Compliance, local laws and regulation
Depending on where your customers are, there may be different requirements for the storage data. This is the subject that you want to have all the answers to when talking to your customer. As a rule of thumb, you want to store the data there where your customer is or at least in the same country / region where the same laws and regulations are applicable. You probably already want to do this to manage latency, this is just another reason to store the data close to your customers.

When it comes to compliance: Microsoft provides you with Trust Center where you can browse through all the compliance offerings Microsoft Provide. Additionally, Microsoft has provided thorough documentation on how Azure is built up from a security perspective.

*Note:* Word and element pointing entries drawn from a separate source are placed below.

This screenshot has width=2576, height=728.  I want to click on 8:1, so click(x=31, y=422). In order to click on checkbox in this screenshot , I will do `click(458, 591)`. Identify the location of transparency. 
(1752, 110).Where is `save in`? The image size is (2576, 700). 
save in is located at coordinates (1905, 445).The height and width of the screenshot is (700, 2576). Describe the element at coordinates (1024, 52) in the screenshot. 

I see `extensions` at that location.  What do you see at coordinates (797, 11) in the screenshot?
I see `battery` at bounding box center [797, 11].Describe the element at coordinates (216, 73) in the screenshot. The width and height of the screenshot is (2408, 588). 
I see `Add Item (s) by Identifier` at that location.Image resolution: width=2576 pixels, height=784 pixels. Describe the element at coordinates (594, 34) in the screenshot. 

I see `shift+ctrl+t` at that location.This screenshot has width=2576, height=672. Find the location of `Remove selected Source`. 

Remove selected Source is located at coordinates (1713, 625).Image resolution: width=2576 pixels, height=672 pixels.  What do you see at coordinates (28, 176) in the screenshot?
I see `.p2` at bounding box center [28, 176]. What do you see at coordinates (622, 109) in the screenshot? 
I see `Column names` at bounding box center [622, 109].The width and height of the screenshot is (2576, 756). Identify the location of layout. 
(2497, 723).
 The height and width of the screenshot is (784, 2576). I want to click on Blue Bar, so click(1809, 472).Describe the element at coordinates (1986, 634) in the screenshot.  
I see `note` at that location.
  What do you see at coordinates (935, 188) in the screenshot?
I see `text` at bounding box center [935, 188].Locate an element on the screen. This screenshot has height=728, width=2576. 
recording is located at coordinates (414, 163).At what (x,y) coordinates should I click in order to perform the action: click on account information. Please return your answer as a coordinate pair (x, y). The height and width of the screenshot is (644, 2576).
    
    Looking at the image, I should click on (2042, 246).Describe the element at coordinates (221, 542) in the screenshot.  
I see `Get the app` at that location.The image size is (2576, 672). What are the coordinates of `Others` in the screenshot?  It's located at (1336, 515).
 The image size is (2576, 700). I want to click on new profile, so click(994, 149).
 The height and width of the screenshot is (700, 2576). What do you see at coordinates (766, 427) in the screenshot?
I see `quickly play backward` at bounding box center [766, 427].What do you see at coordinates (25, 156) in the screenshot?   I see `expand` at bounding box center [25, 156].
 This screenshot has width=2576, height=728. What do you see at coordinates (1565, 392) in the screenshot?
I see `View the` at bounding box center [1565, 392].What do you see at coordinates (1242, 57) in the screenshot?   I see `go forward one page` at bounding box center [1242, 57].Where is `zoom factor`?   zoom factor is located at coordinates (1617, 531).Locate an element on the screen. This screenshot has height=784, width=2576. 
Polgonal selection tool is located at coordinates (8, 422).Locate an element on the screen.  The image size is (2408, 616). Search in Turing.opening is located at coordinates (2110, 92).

For instance: take a look at isolation which is one of those questions that comes back during many onboarding sessions. It is not so much that you can always influence the Azure Architecture, but it is trivial that you understand it and can explain it to your customers.

What’s important is that you look at how you distribute your data and that you can implement the technological requirements for that specific country. And in most cases if you go with the options as we described in the previous paragraph then you have those options. In rare cases there might be different requirements (government customers). In those cases, Microsoft has specific technologies such as isolation regions such as Azure Government and Azure Germany.

To wrap it up. There are many ways you can scale, and each strategy has different implications for your solution. What’s important to know is that there is always a quick win and whether you have through of scaling before hand or not, moving your solution to Azure will benefit you. All technologies are there for you to use and succeed in growing your business but it’s up to you to decide where your quick wins are and what your business case is for the short and long term.